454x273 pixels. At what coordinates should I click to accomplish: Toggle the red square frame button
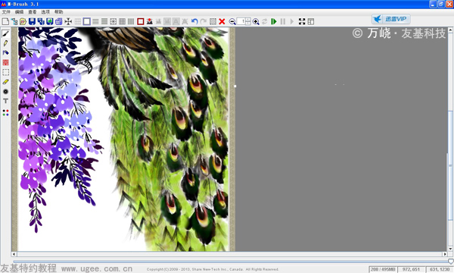[141, 21]
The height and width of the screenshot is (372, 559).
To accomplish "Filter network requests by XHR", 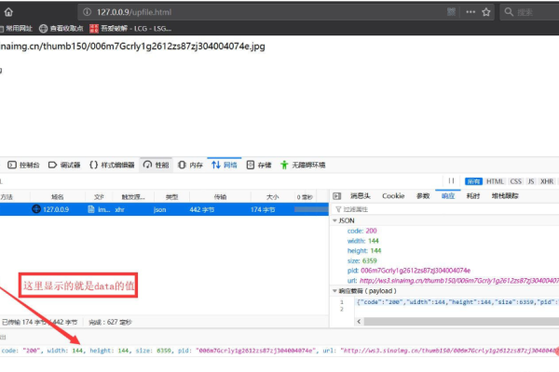I will tap(547, 180).
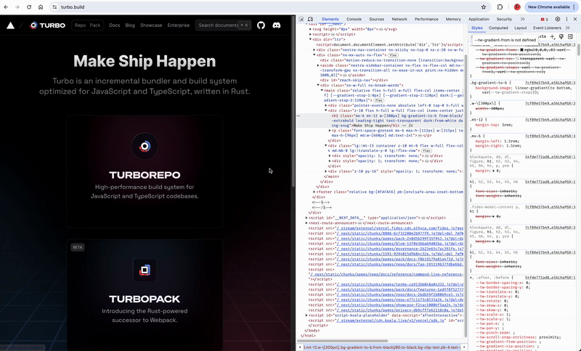Viewport: 581px width, 351px height.
Task: Click the GitHub icon in the Turbo navbar
Action: [x=262, y=25]
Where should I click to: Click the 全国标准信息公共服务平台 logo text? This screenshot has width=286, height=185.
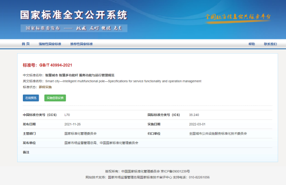238,17
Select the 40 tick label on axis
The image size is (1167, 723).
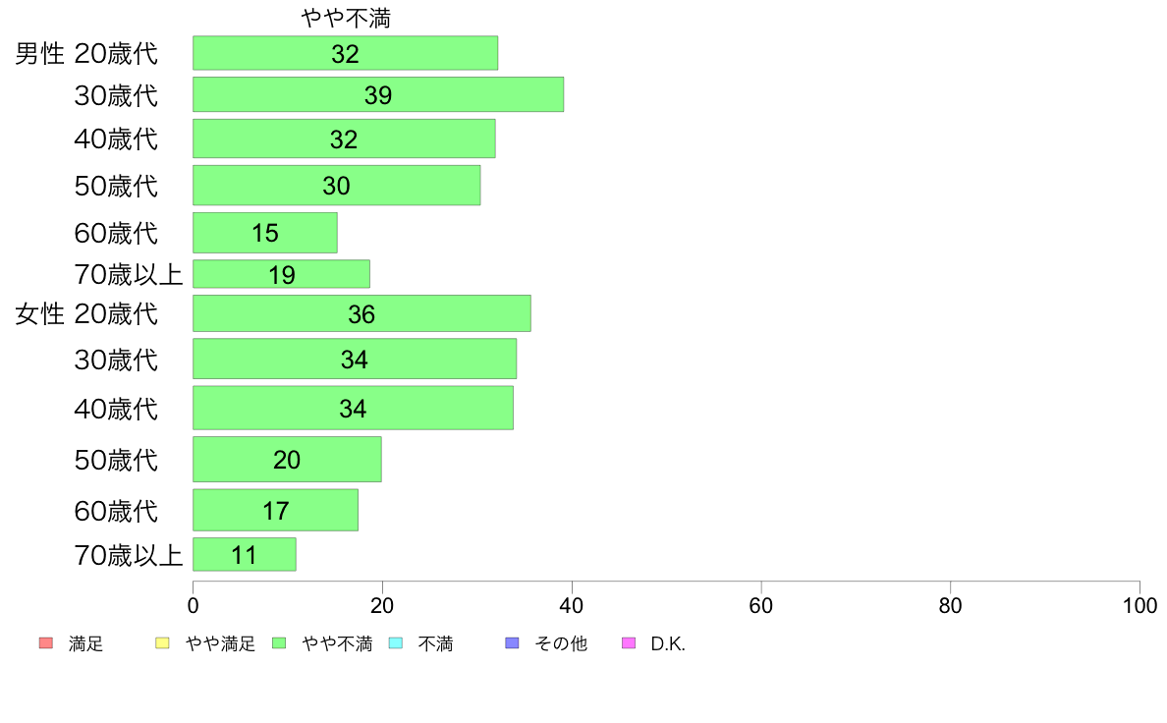coord(572,606)
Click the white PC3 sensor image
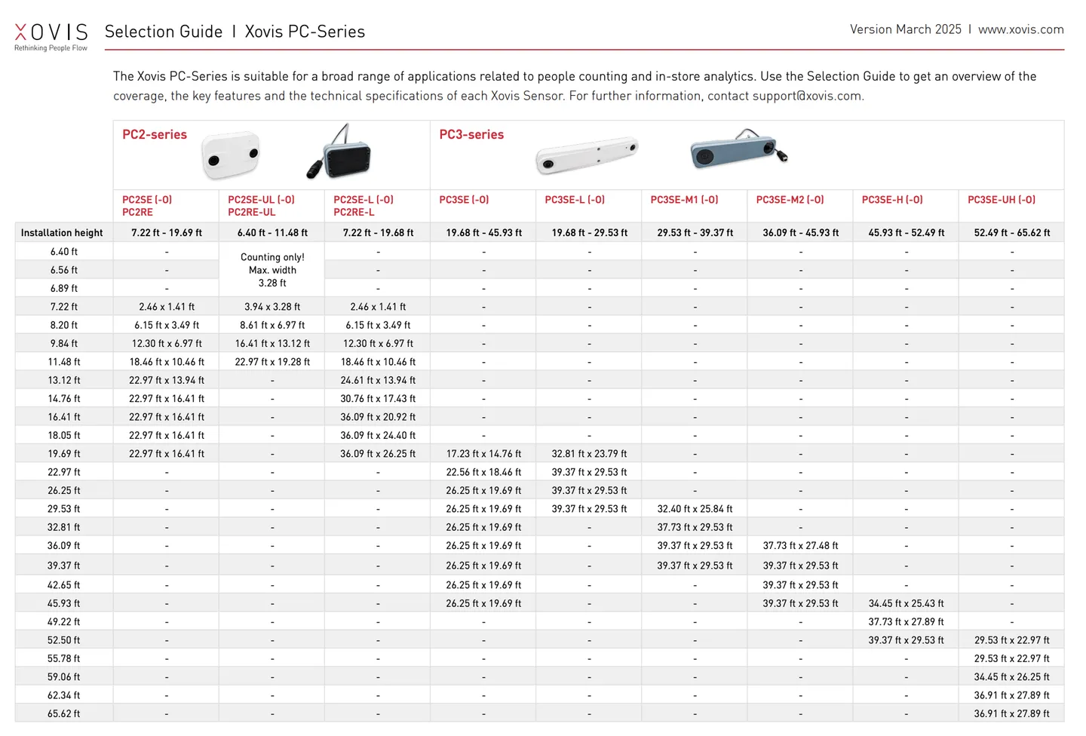This screenshot has width=1086, height=736. [x=587, y=155]
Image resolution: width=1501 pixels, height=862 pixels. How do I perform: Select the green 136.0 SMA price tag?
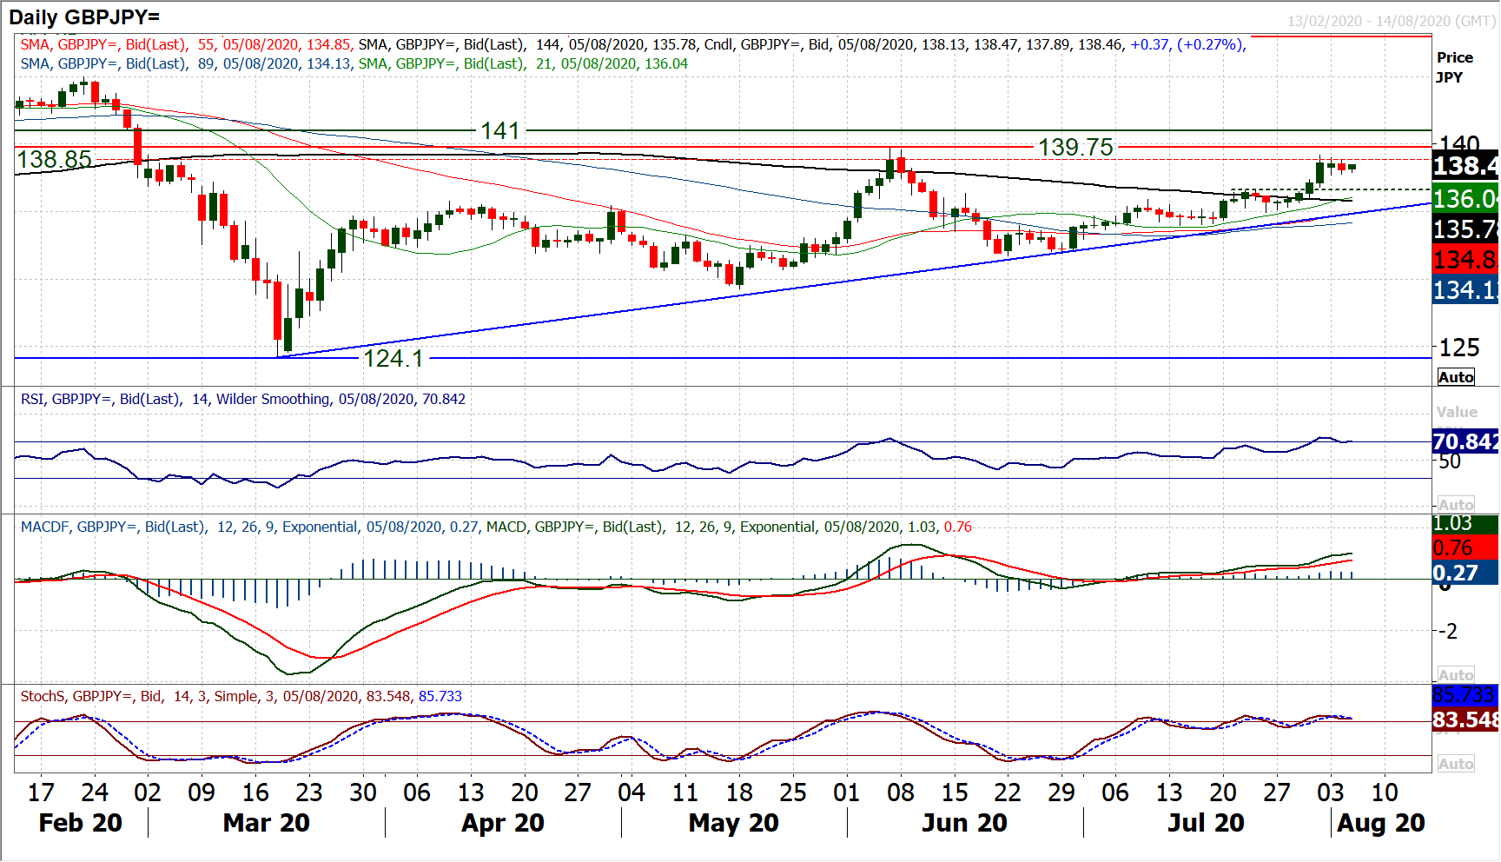[1465, 199]
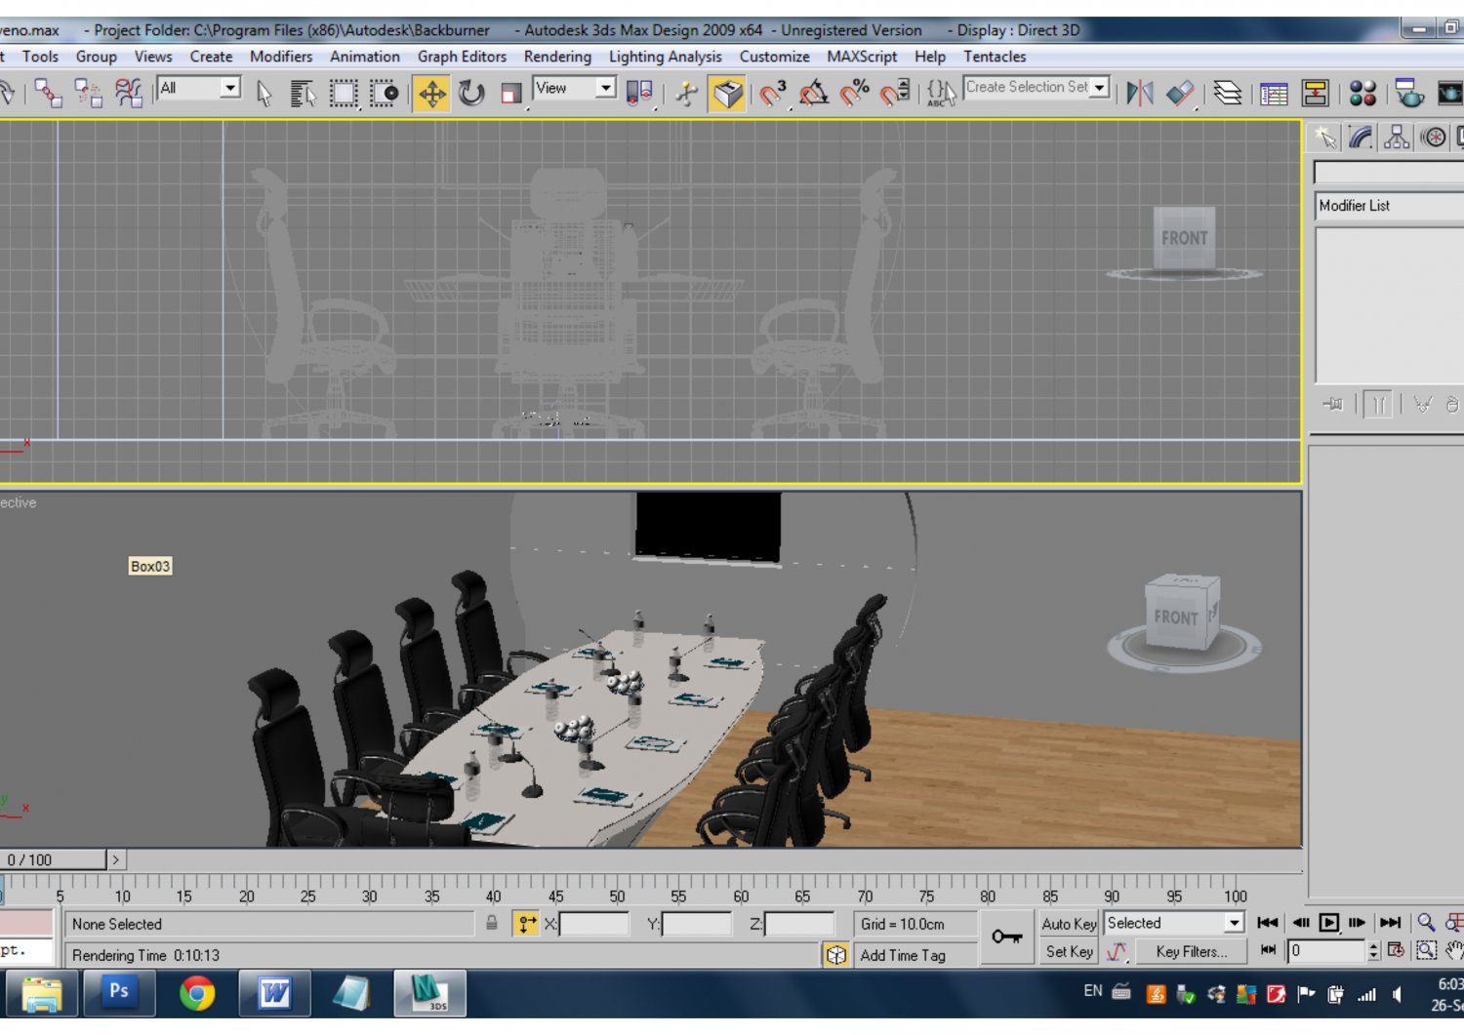Toggle the Angle Snap constraint

[814, 93]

WHAT YOU WILL DO
Please repeat exactly the lines from the one containing "Where should I" through the last line of the records, both included, and leave out the pictures.

YOUR RESPONSE
Where should I click to: Click the 全国标准信息公共服务平台 logo text? This screenshot has width=286, height=185.
238,17
Select the 40 tick label on axis
The image size is (1167, 723).
coord(572,606)
Click the white PC3 sensor image
This screenshot has width=1086, height=736. [x=587, y=155]
Image resolution: width=1501 pixels, height=862 pixels. How do I perform: Select the green 136.0 SMA price tag?
[1465, 199]
Toggle the Angle Snap constraint

[814, 93]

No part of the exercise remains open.